Problem statement: Edit the records from the line with "Screen dimensions: 798x755" through the end of the records, changing "column header" to "column heading" and leaving everything else as it is. Omit the pictures from your answer.
##### Exercise material #####
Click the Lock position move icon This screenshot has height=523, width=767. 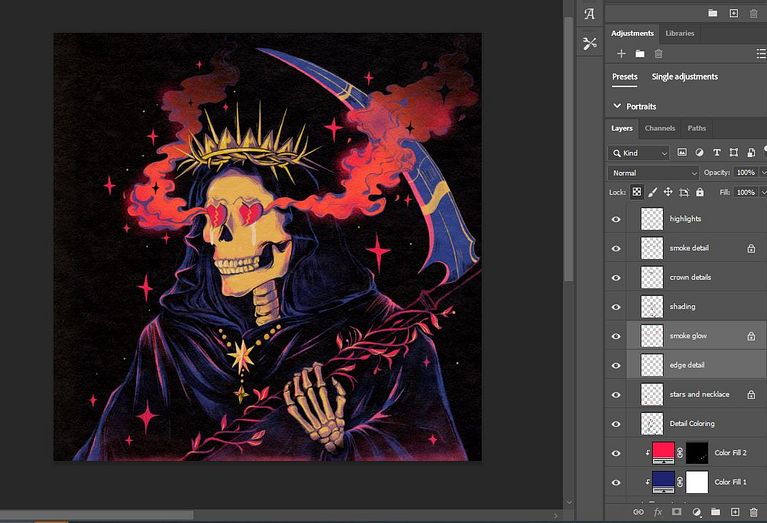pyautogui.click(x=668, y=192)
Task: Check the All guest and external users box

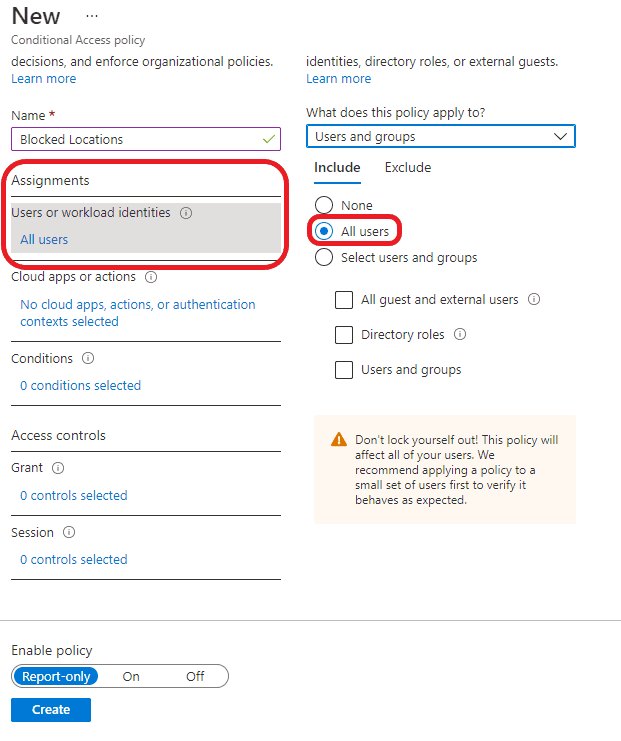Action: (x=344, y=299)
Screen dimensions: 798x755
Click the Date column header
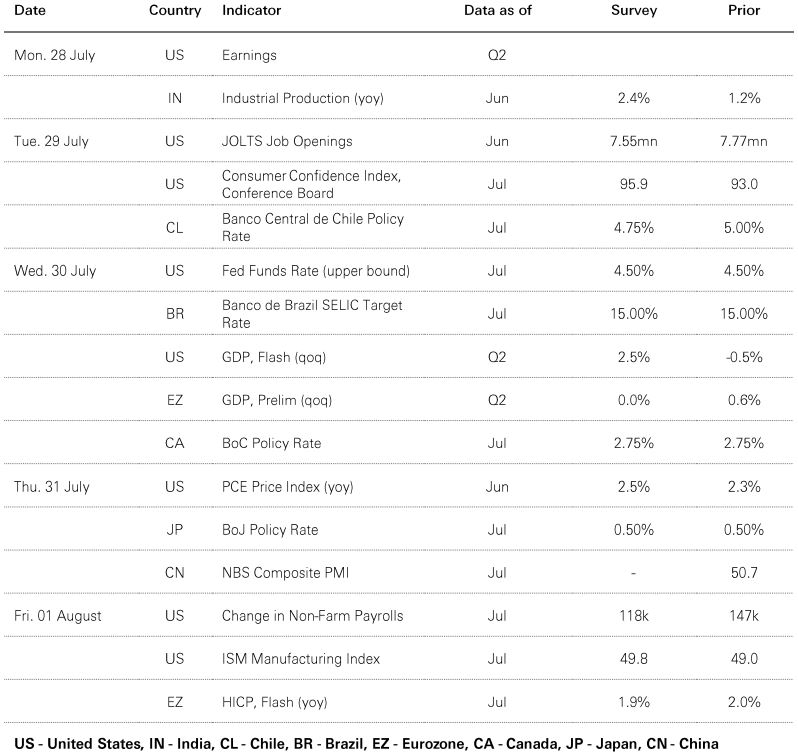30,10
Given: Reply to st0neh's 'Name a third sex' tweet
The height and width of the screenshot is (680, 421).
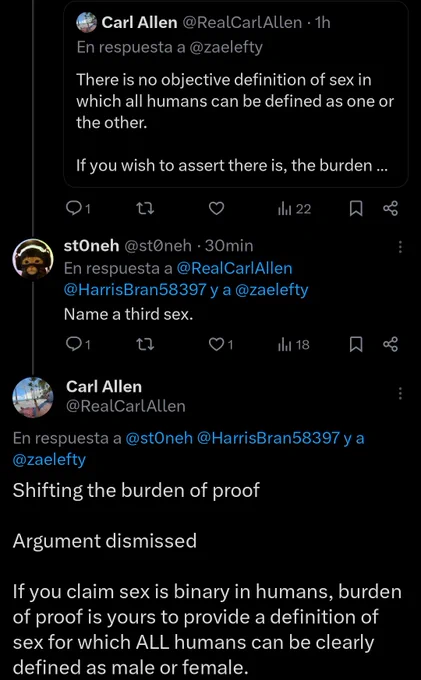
#####
Answer for the task:
Screen dimensions: 798x755
Click the Date column heading
30,10
Given: Reply to st0neh's 'Name a third sex' tweet
The height and width of the screenshot is (680, 421).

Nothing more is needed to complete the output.